Ultimate Intel CEO or not, Gelsinger has his work cut out for him. Whether he’s succeeded won’t truly be clear until the fabs the company is building are cranking out chips—an eventuality that’s years away. “It’s not like the issues that he’s trying to fix just recently appeared,” says Stacy Rasgon, managing director and senior analyst at Bernstein Research. “They may have just become apparent to most people, but they’ve been building for 10 years. That’s what he’s fighting against.”

That’s pretty much the same assessment of the situation as Gelsinger’s own, though he adds a healthy dose of can-do optimism. Dynamic but unapologetically geeky, human-sounding rather than perfectly polished, prone to emphasizing almost every point he makes with expansive sweeps of both hands, he exudes enthusiasm for the hard work ahead.

“We are going to have some blood, toil, sweat, and tears until we get everything running like it needs to be again,” he told me in June 2021. “No enthusiastic new CEO can come in, and in a hundred days, fix 10 years of mistakes. But we’re well on the way.”

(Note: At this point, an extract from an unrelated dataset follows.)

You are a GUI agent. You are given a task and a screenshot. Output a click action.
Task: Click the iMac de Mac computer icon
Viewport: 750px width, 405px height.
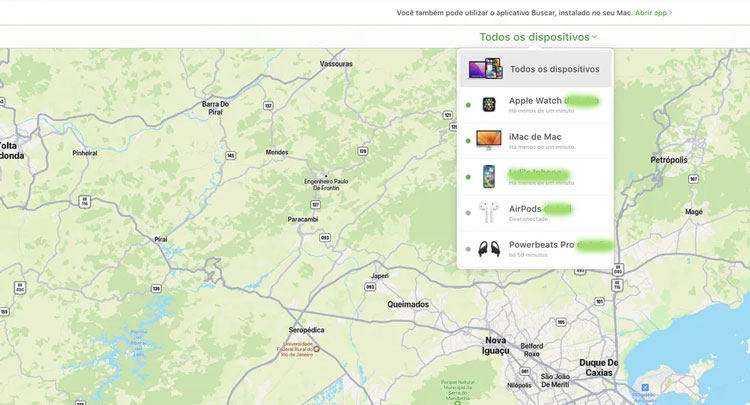click(x=488, y=140)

FROM THE FARM TO THE VALLEY

It has been almost 43 years since Patrick Paul Gelsinger, who turns 61 next month, arrived in Silicon Valley. But he is still fond of describing himself as “a Pennsylvania farm boy.” And for all his accomplishments as a technologist and businessperson, he never comes off as living entirely inside the tech-industry bubble.

Gelsinger is a man who’s comfortable beginning his first Intel company meeting as CEO by cheerfully declaring that “Californians are crazy” and disclosing that his wife was initially reluctant to return to the state from the east coast when he was appointed as VMware CEO. The rare tech exec whose faith is part of his public persona, he peppers his Twitter feed with Bible quotes (“‘Make sure that nobody pays back wrong for wrong, but always try to be kind to each other and to everyone else.’–1 Thessalonians 5:15”), as well as the prerequisite Intel cheerleading. He’s also an active philanthropist who climbed Mount Kilimanjaro to raise money for a girls’ school in Kenya and donates half his yearly income to causes, such as Mercy Ships, which sends floating hospitals to developing countries.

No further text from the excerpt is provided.